Assignment:
Output all of the records exactly, word for word.

(Stored data entries)
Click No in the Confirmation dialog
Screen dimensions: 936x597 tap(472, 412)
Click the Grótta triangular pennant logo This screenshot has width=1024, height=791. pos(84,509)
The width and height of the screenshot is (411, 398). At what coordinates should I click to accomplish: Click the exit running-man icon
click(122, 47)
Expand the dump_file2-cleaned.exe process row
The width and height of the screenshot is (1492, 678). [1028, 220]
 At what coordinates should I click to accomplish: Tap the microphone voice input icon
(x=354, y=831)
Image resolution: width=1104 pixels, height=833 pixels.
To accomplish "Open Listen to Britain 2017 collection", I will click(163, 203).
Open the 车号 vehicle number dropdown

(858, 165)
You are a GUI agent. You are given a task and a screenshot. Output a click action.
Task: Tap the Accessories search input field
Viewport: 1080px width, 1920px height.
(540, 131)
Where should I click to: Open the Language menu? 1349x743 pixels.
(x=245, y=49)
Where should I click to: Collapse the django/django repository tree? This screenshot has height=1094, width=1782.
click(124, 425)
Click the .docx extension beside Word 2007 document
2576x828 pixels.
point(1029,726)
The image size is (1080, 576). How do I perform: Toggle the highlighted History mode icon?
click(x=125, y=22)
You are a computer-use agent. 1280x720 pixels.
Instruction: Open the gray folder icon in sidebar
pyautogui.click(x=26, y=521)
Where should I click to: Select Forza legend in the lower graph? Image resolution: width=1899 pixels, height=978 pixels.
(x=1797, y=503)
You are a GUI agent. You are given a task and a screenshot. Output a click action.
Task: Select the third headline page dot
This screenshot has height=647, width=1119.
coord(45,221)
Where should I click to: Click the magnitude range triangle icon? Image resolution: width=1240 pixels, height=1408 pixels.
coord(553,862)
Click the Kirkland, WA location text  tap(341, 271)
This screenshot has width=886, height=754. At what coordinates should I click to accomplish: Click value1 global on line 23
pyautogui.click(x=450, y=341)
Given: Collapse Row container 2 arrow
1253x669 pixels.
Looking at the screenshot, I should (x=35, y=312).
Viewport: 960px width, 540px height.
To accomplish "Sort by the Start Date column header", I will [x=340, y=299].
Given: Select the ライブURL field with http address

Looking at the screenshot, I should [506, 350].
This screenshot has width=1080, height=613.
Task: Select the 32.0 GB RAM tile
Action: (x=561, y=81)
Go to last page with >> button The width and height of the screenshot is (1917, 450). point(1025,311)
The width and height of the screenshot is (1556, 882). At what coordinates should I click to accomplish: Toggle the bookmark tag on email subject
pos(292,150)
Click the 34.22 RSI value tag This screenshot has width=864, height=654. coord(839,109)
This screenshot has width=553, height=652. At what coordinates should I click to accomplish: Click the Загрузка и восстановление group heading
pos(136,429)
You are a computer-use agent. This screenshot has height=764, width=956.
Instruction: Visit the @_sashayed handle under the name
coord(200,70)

Exercise result:
Click No in the Confirmation dialog
Screen dimensions: 936x597 tap(472, 412)
Click the Grótta triangular pennant logo This screenshot has width=1024, height=791. pos(84,509)
The width and height of the screenshot is (411, 398). At what coordinates should I click to accomplish: Click the exit running-man icon
click(122, 47)
Expand the dump_file2-cleaned.exe process row
The width and height of the screenshot is (1492, 678). [1028, 220]
 At what coordinates should I click to accomplish: Tap the microphone voice input icon
(x=354, y=831)
Image resolution: width=1104 pixels, height=833 pixels.
To accomplish "Open Listen to Britain 2017 collection", I will click(163, 203).
Open the 车号 vehicle number dropdown

(858, 165)
You are a GUI agent. You are given a task and a screenshot. Output a click action.
Task: Tap the Accessories search input field
Viewport: 1080px width, 1920px height.
(540, 131)
Where should I click to: Open the Language menu? 1349x743 pixels.
(x=245, y=49)
Where should I click to: Collapse the django/django repository tree? This screenshot has height=1094, width=1782.
click(124, 425)
Click the .docx extension beside Word 2007 document
2576x828 pixels.
point(1029,726)
The image size is (1080, 576). How do I perform: Toggle the highlighted History mode icon?
click(x=125, y=22)
You are a computer-use agent. 1280x720 pixels.
Instruction: Open the gray folder icon in sidebar
pyautogui.click(x=26, y=521)
Where should I click to: Select Forza legend in the lower graph? Image resolution: width=1899 pixels, height=978 pixels.
(x=1797, y=503)
You are a GUI agent. You are given a task and a screenshot. Output a click action.
Task: Select the third headline page dot
This screenshot has height=647, width=1119.
coord(45,221)
Where should I click to: Click the magnitude range triangle icon? Image resolution: width=1240 pixels, height=1408 pixels.
coord(553,862)
Click the Kirkland, WA location text  tap(341, 271)
This screenshot has width=886, height=754. At what coordinates should I click to accomplish: Click value1 global on line 23
pyautogui.click(x=450, y=341)
Given: Collapse Row container 2 arrow
1253x669 pixels.
Looking at the screenshot, I should (x=35, y=312).
Viewport: 960px width, 540px height.
To accomplish "Sort by the Start Date column header", I will [x=340, y=299].
Given: Select the ライブURL field with http address

Looking at the screenshot, I should [506, 350].
This screenshot has width=1080, height=613.
Task: Select the 32.0 GB RAM tile
Action: (x=561, y=81)
Go to last page with >> button The width and height of the screenshot is (1917, 450). point(1025,311)
The width and height of the screenshot is (1556, 882). At what coordinates should I click to accomplish: Toggle the bookmark tag on email subject
pos(292,150)
Click the 34.22 RSI value tag This screenshot has width=864, height=654. coord(839,109)
This screenshot has width=553, height=652. At what coordinates should I click to accomplish: Click the Загрузка и восстановление group heading
pos(136,429)
You are a computer-use agent. This screenshot has height=764, width=956.
Instruction: Visit the @_sashayed handle under the name
coord(200,70)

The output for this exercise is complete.